# What to work on:
For the word "screenshot", return each line of the data in which it occurs.
─── Input data
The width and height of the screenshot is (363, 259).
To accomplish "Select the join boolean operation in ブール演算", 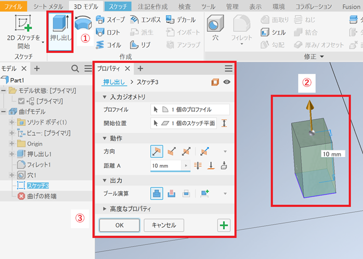I will pos(157,193).
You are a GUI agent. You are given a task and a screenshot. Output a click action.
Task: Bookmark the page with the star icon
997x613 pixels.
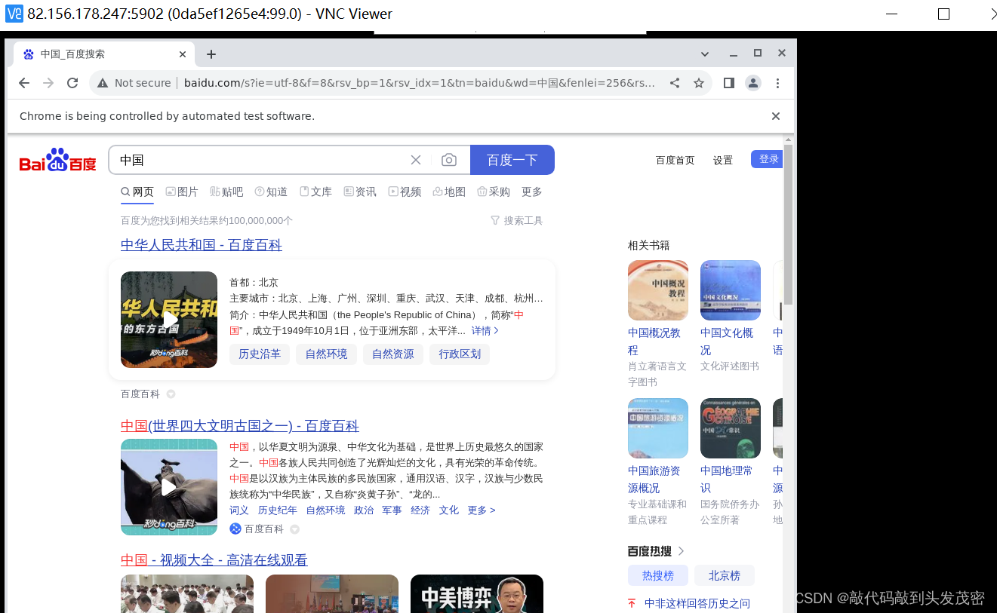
──────
# Answer for this exercise:
The width and height of the screenshot is (363, 259).
You are a GUI agent. You are given a task and a screenshot. Output a click action.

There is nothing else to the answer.